Except for WAS_LogisticRegression_Model, each model class includes methods for:
compute_model: Training the model and making predictions.
compute_prob: Computing tercile probabilities for the predictions.
forecast: Making forecasts for new data.
EOF and PCR Models
The was_eof.py and was_pcr.py modules provide classes for EOF analysis and Principal Component Regression (PCR), with support for multiple EOF zones:
WAS_EOF: Performs EOF analysis with options for cosine latitude weighting, standardization, and L2 normalization.
WAS_PCR: Combines EOF analysis with a regression model for prediction, supporting multiple EOF zones.
WAS_EOF
Initialization
n_modes: Number of EOF modes to retain.
use_coslat: Apply cosine latitude weighting (default: True).
standardize: Standardize the input data (default: False).
opti_explained_variance: Target cumulative explained variance to determine modes.
L2norm: Normalize components and scores to have L2 norm (default: True).
Methods
fit: Fits the EOF model to the data, supporting multiple zones by applying EOF analysis to the entire dataset.
transform: Projects new data onto the EOF modes.
inverse_transform: Reconstructs data from principal components (PCs).
plot_EOF: Plots the EOF spatial patterns with explained variance.
WAS_PCR
Initialization
regression_model: The regression model (e.g., WAS_Ridge_Model) to use with PCs.
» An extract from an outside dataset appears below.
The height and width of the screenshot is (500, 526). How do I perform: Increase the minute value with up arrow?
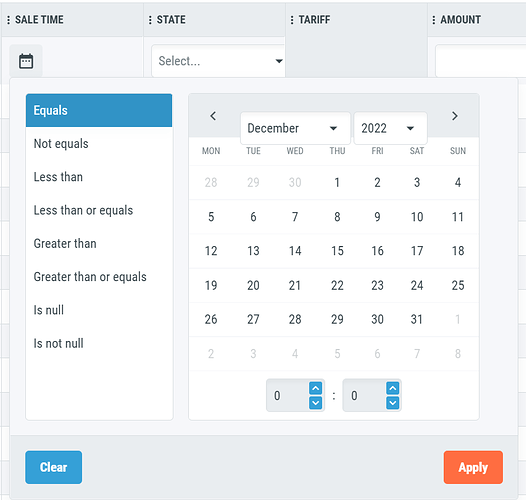click(392, 389)
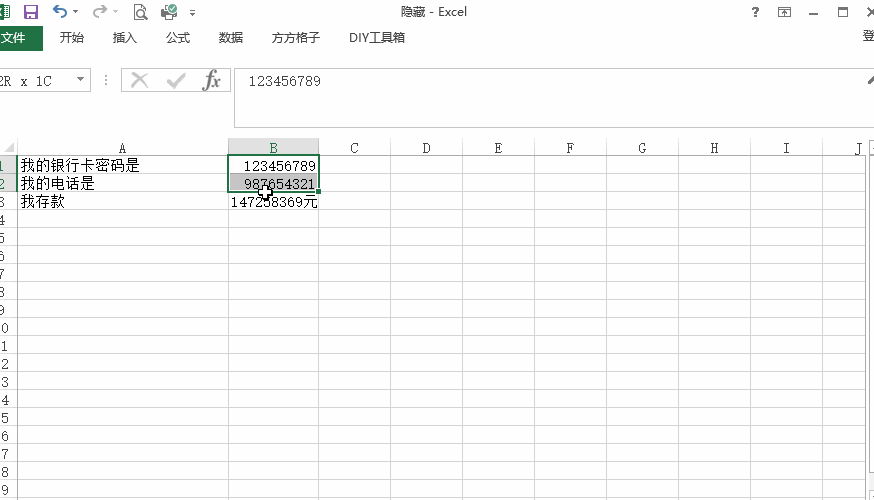The image size is (874, 500).
Task: Switch to the DIY工具箱 tab
Action: click(x=377, y=38)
n_modes: Number of EOF modes to retain.
use_coslat: Apply cosine latitude weighting (default: True).
standardize: Standardize the input data (default: False).
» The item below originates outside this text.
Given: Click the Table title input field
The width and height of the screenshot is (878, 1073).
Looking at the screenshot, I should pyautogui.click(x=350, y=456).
opti_explained_variance: Target cumulative explained variance.
L2norm: Normalize EOF components and scores (default: True).
Methods
compute_model: Fits the EOF model, transforms data to PCs, and applies the regression model.
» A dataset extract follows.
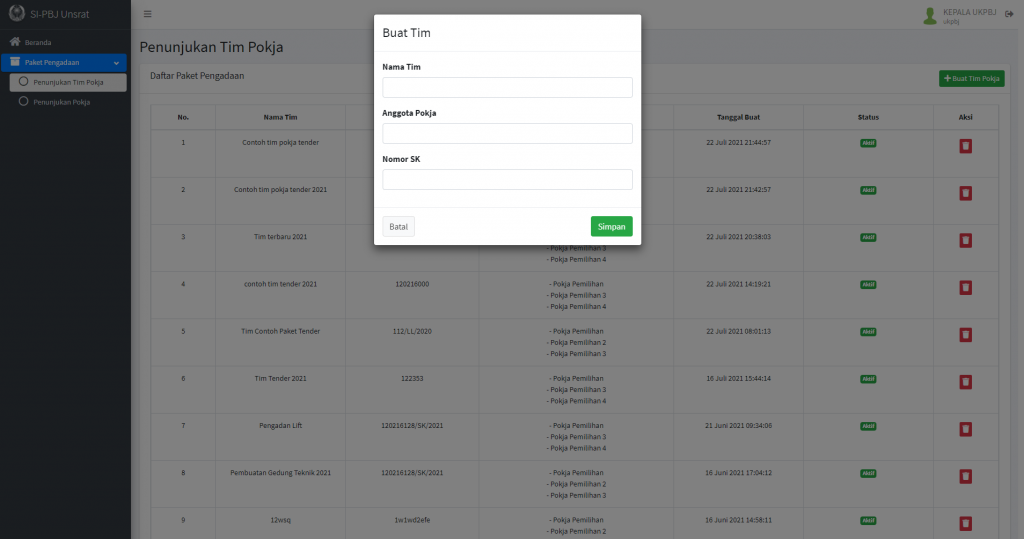Screen dimensions: 1024x539
Task: Click the user avatar icon in header
Action: (x=930, y=15)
compute_prob: Computes tercile probabilities using the regression model.
forecast: Makes forecasts using EOF-transformed data.
Example Usage: Seasonal Forecasting Based on Observational Data
from wass2s import *
## Define the directory to save the data
dir_to_save_reanalysis = "/path/to/save_reanalysis"
dir_to_save_agroindicators = "/path/to/save_agroindicators"
## Define the climatology year range and the season
clim_year_start = 1991
clim_year_end = 2020
seas_reanalysis = ["01", "02", "03"]
seas_agroindicators = ["05", "06", "07"]
## Define the variables to download
variables = ["AGRO.PRCP"]
## Define the center and the predictor variables
center_variable = ["ERA5.SST"]:
## Define the extent for reanalysis
extent = [45, -180, -45, 180] # [North, West, South, East]
## Define the extent for Observation
extent_obs = [30, -25, 0, 30] # [North, West, South, East]
## Download the predictors and the predictand
downloader = WAS_Download()
## Download the predictors
downloader.WAS_Download_Reanalysis(
dir_to_save=dir_to_save_reanalysis,
center_variable=center_variable,
year_start=1991,
year_end=2025,
area=extent,
seas=seas_reanalysis,
force_download=False
)
## Download the predictand
downloader.WAS_Download_AgroIndicators(
dir_to_save=dir_to_save_agroindicators,
variables=["AGRO.PRCP"],
year_start=1991,
year_end=2024,
area=extent_obs,
seas=seas_agroindicators,
force_download=False
)
Case 1: Used SST index as a predictor
# Prepare predictand and predictors
predictand = prepare_predictand(dir_to_save_agroindicators, variables, year_start, year_end, seas_agroindicators, ds=False, daily=False)
# Prepare predictors
## Print available SST indices
print(list(sst_indices_name.keys()))
## Choose yours
sst_index_name = ['NINO34','TNA', 'TSA', 'DMI']
## Plot the SST index zone
plot_map([extent[1],extent[3],extent[2],extent[0]], sst_indices = sst_index_name, title="Index Zone",fig_size=(7,4))
## Compute the SST indices
predictors = compute_sst_indices(dir_to_save_reanalysis, sst_index_name, center_variable[0], year_start, year_end, seas_reanalysis)
## Compute variance inflation factor to see multicolinearity between predictors
vif_data = pd.DataFrame()
vif_data["feature"] = predictors.to_dataframe().columns
vif_data["VIF"] = [VIF(predictors.to_dataframe(), i) for i in range(predictors.to_dataframe().shape[1])]
## Print VIF values
print(vif_data)
## Set a threshold for VIF
vif_threshold = 5
# Remove features with VIF greater than the threshold
low_vif_predictors = vif_data[vif_data["VIF"] < vif_threshold]["feature"].tolist()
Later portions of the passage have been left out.